Work request: In the data below, which lines hold the word "address"? Copy them.

Data section: Begin

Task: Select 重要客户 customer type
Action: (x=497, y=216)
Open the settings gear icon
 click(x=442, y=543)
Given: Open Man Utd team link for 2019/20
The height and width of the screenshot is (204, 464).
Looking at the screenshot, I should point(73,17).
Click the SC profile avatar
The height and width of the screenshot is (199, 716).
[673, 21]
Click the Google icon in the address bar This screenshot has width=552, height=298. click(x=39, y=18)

Data section: End
Data section: Begin

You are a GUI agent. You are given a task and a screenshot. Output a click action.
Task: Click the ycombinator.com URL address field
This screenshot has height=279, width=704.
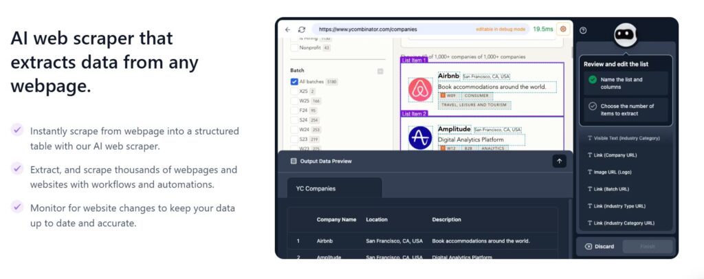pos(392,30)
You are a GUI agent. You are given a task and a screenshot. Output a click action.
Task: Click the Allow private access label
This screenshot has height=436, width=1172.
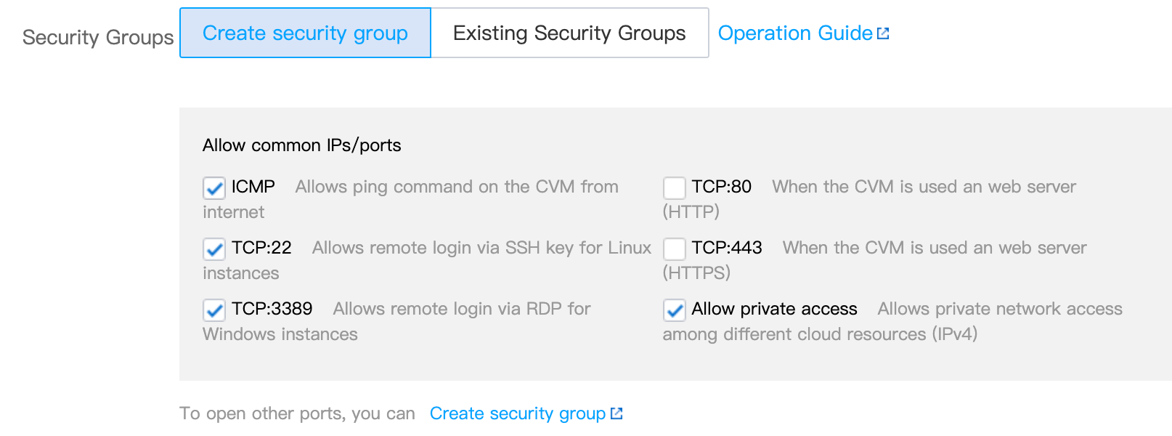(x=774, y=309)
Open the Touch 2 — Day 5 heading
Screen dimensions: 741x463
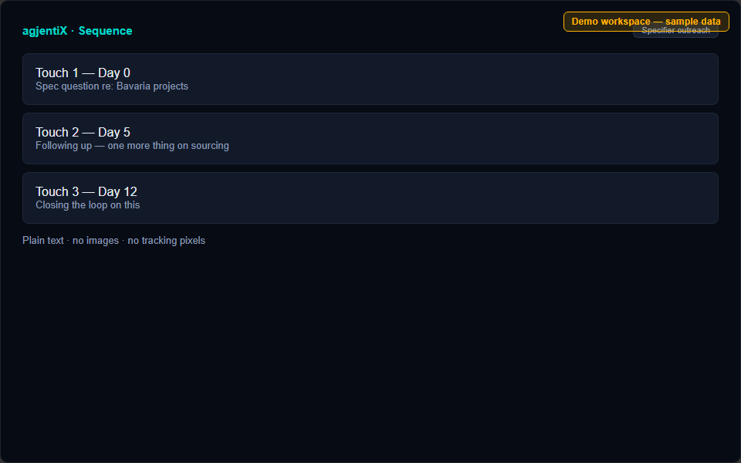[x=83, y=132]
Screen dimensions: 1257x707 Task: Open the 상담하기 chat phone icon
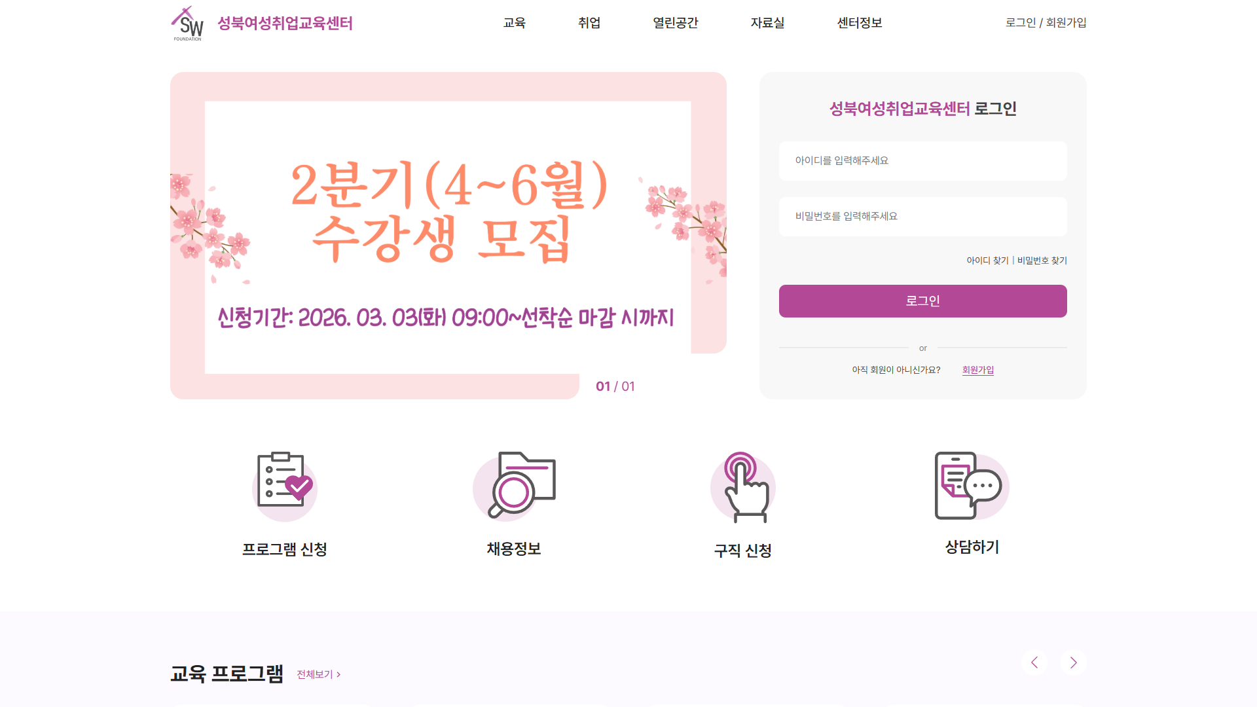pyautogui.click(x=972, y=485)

Data section: End
Data section: Begin

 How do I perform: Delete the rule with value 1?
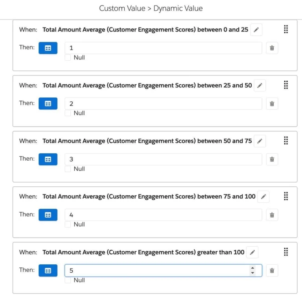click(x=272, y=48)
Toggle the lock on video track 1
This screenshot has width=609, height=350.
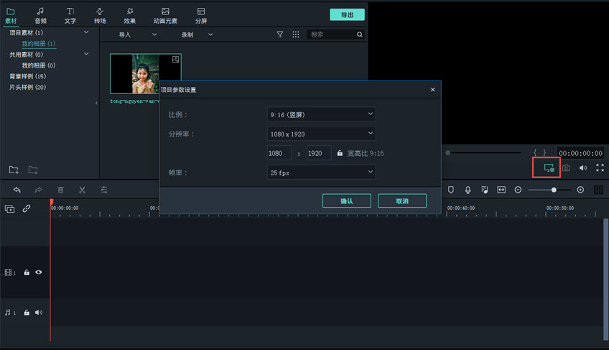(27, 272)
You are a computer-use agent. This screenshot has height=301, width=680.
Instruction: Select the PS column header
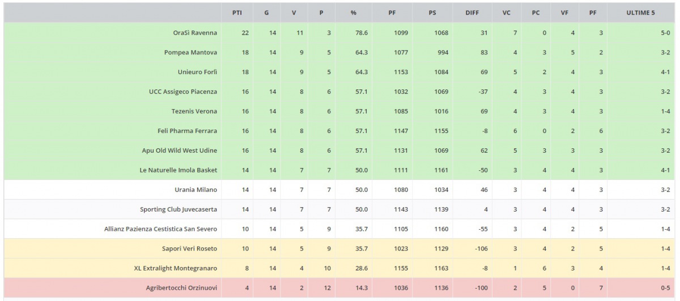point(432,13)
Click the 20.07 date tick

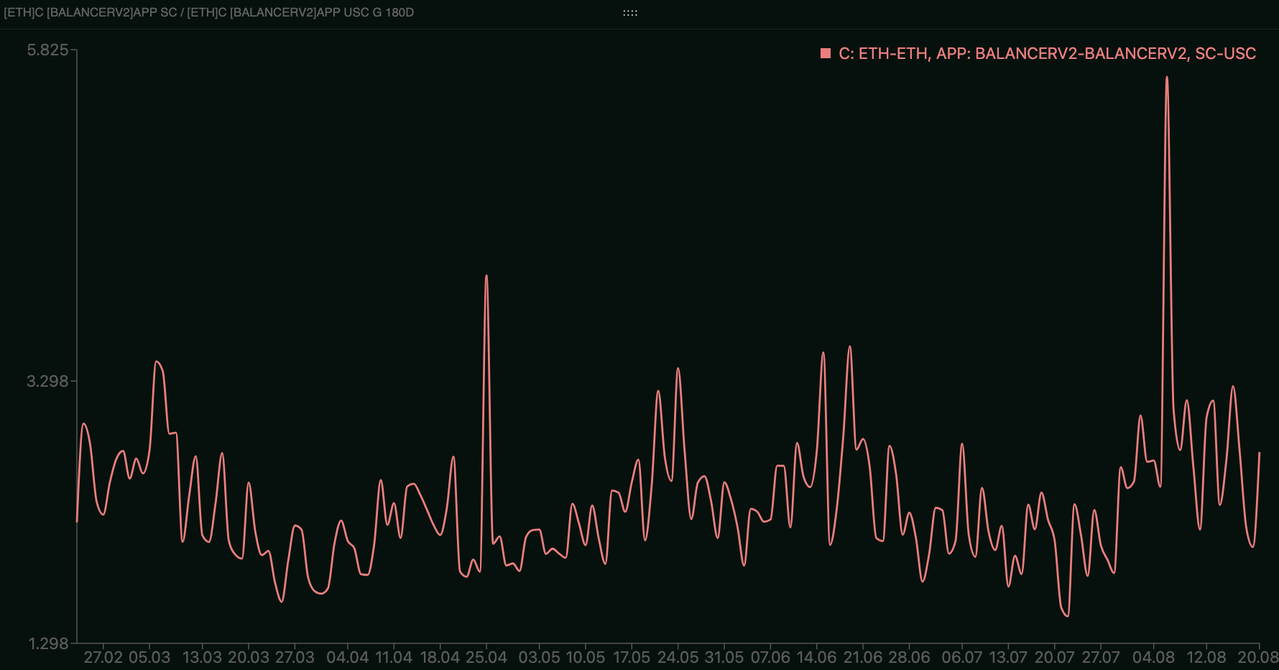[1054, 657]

Data section: End

Task response:
Click the Google icon in the address bar This screenshot has width=552, height=298. click(x=39, y=18)
Task: Click the ycombinator.com URL address field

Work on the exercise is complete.